Eddie nodded, sobering a bit. "Oath-brother, Chief-Sue, Indigo, my oath-sisters-1 will miss you."

"Hell, you planning on going further away than Long Island?" Giernas said. "That's not too far for a visit now and then."

The ex-Zarthani and the woman who'd been born to the Earth People looked at each other.

"New 'Sconset," Eddie began.

"By the Silver River," Jaditwara continued.

Buenos Aires, on the Rio de la Plata, Giernas thought. Of course, no reason we should use the Lost Geezer names, now is there?

"They're handing out land there," Eddie said. "Oath-brother, you wouldn't believe the land-and veterans are all getting a full section. So I'll…" he paused, yelped like a man who'd been kicked in the shin, "… we'll have two square miles together." He set his mug down with a thump. "But it means being very far away! I've half a mind-

He cut off; Giernas was laughing again, and Sue and Spring Indigo along with him, laughing into his solemnity. Mercurial, his brows drew together in a scowl.
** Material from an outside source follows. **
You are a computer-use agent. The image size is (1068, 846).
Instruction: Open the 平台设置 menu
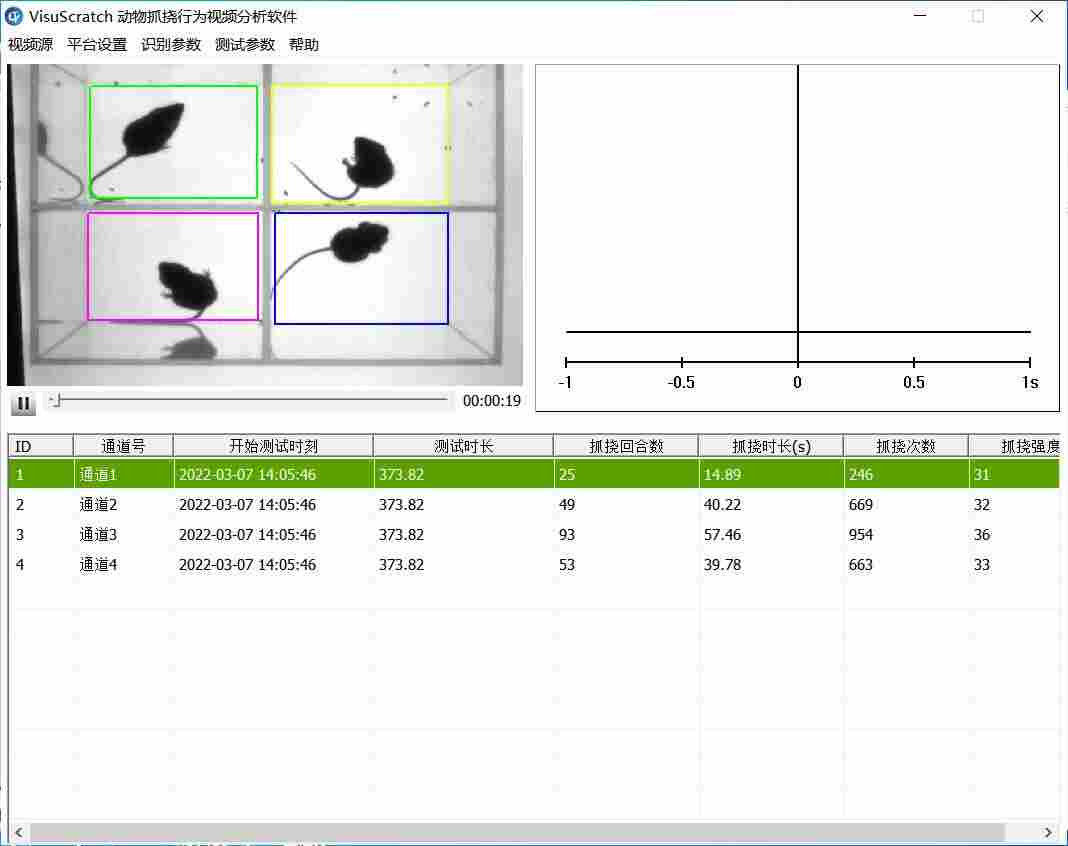(x=97, y=45)
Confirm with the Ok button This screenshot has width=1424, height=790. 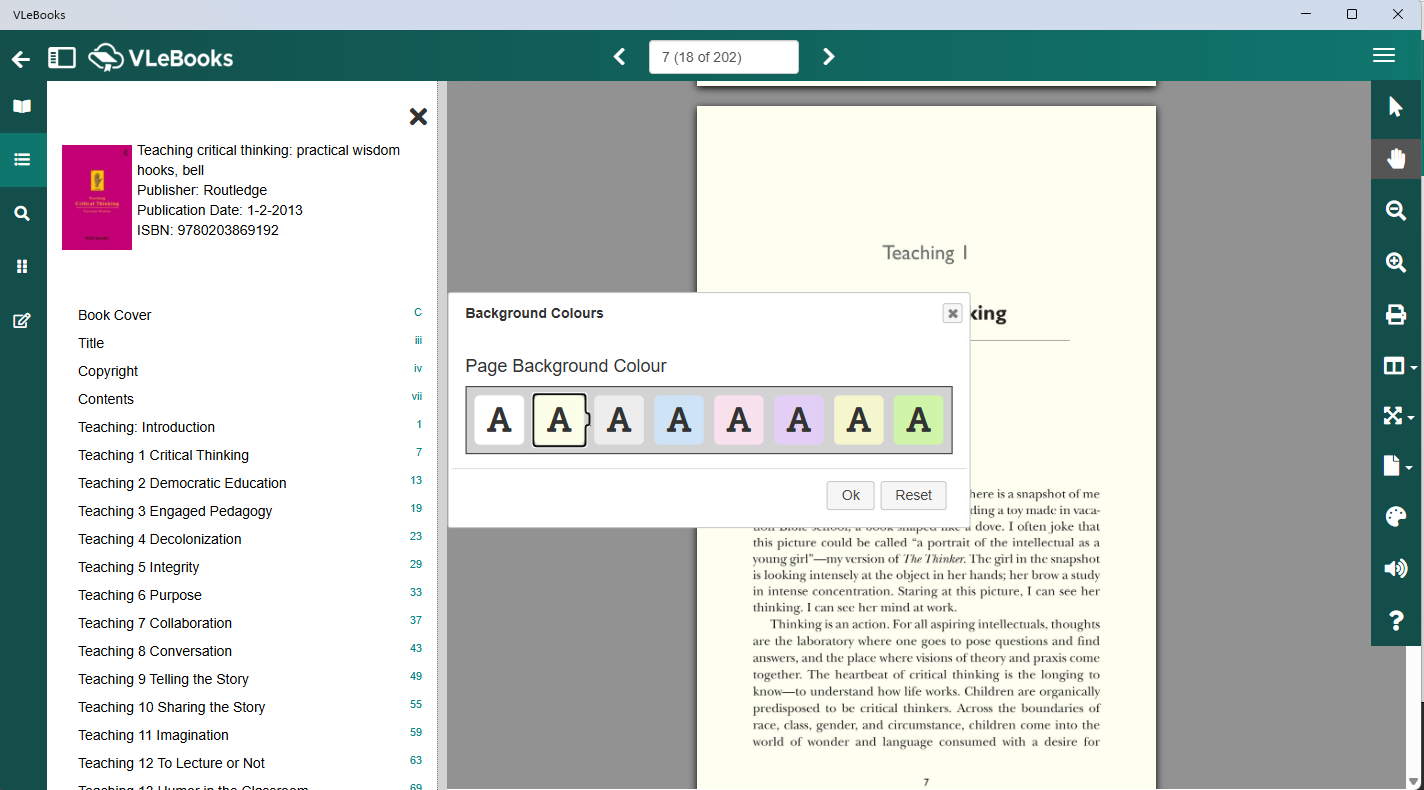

"Hell, Eddie," Giernas said at last. "What do you think I was about to try and talk you into? There's already a Ranger Captain here-they want another one down in New 'Sconset, to keep Hollard from falling over his thick Marine feet. They'll be needing Rangers; there's locals to deal with, not so many on the Pampas but lots up in the mountain country. Big stretch of unknown territory there! And scouting up along the coast…"

This time they all laughed; even Jared, happy because the adults were. Giernas wiped the plate with a heel of bread and belched comfortably, waving for a glass of applejack with his beer, and some of the cherry cobbler. Sue caught his eye and drooped the lid over one of hers; he put an arm around her shoulders, and one around Spring Indigo's waist. Yeah, the night is young.